Jünger served through almost the whole war, showing up in early 1915 and taking his final action only a few weeks before the armistice. His tale winds through 18 chapters, but only a few actual battles. He was at the Somme, for instance, just as one of my favorite authors had been. He took part—indeed, showed heroism—at Cambrai and during the Germans’ last great offensive in 1918.

His is an account of the war from a small perspective. Never rising higher than lieutenant, he wasn’t invited to division-level strategic conferences. He didn’t know what the Kaiser was thinking. And that’s what makes The Storm of Steel so impactful. Here is the account of a soldier. This is a man who didn’t have the whole story. All he knew was that Germany was fighting, he was German, and he was honor-bound to defend his home.

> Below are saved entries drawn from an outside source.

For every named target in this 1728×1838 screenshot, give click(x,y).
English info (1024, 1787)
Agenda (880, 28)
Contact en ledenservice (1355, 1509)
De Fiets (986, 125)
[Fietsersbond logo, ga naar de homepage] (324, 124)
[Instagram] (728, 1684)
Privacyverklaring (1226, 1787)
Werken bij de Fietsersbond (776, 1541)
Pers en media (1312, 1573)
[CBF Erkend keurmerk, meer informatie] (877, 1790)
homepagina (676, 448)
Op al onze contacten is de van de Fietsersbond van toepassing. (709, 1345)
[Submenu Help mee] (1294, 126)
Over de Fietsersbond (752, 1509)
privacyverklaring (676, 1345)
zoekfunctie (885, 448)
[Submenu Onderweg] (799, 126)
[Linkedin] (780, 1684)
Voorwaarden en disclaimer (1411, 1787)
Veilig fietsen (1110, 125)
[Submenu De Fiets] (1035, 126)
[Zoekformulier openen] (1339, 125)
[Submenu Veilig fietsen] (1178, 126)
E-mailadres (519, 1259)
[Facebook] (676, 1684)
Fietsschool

Even if they were the attackers.

It’s an almost too-simple belief system, we might think today. Our society has been conditioned over the past 80 years to reject nationalism. Indeed, national pride is outlawed in some of the same countries that were victorious over Jünger’s 73rd Fusiliers, and he would weep with the knowledge that his glorious Fatherland wants to ban the only political party that remembers what it used to be.

World War I marked a change in the way warfare itself was done. It marked the last true use of cavalry, and the first of a mechanized military. But it also illustrates how the culture of war changed in modern times. We know of the Christmas Truce of 1914, when hostilities paused for one night on the Western Front, and the soldiers of the respective sides greeted each other in No Man’s Land. Something similar happens to Jünger’s unit in 1915, and he recounts that he and the British commander finished the night by formally re-declaring war.

That might not make sense. They were already at war, weren’t they? And they didn’t have the power to stop it. But this is Ernst Jünger’s central theme: honor. The soldier, he believes, should have a sense of honor. As a good Prussian man, he felt he could best illustrate by doing, and his narrative accounts in the book are full of asides about which actions were honorable and which were the mark of a coward. He’s his own biggest critic, too, pointing out where he failed to live up to the standard he set for himself, even when it made no difference at worst, or saved his life at best.

Honor is dead, according to the Sanderson book I read last year. In the real world, we would probably consider it on life support. But World War I gives us our last good look at battlefield honor in action. Part of that is because of the parties involved. The English and German soldiers were cousins, in a sense, while the French were neighbors. Yes, they had names for each other (I actually didn’t know "Tommy" was the German nickname for British soldiers until I read this book!) and traded insults, but they did so in the knowledge that they were fighting…fellow men.

After WWI, that changed. Propaganda was able to reach the critical levels of today. Even by World War II, not even two full generations after Versailles changed the world, dehumanization through mass media had already begun its work, and the 80 years since have only made things worse. This has even altered perceptions of the Great War itself; The Storm of Steel is considered a dangerous book by leftists, precisely because it shows what a German patriot believes. And we all know that German patriots are evil, right?

In the end, this was not the book I wanted to read this summer. I was sick all week, I saw it on my tablet, and I dove into it during my convalescence. And I’m glad I did, because it really is a great book about what, I must admit, has always been my favorite war from a historical perspective. Ignore the people claiming that it’s fascist, or that it promotes Nazism. Ernst Jünger doesn’t do any of that. All he does is tell it like it is. Soldiers fought for four years, killing each other by the millions, because they believed they were part of something greater than themselves. The reason that sounds crazy to us is simple: we just don’t believe that anymore.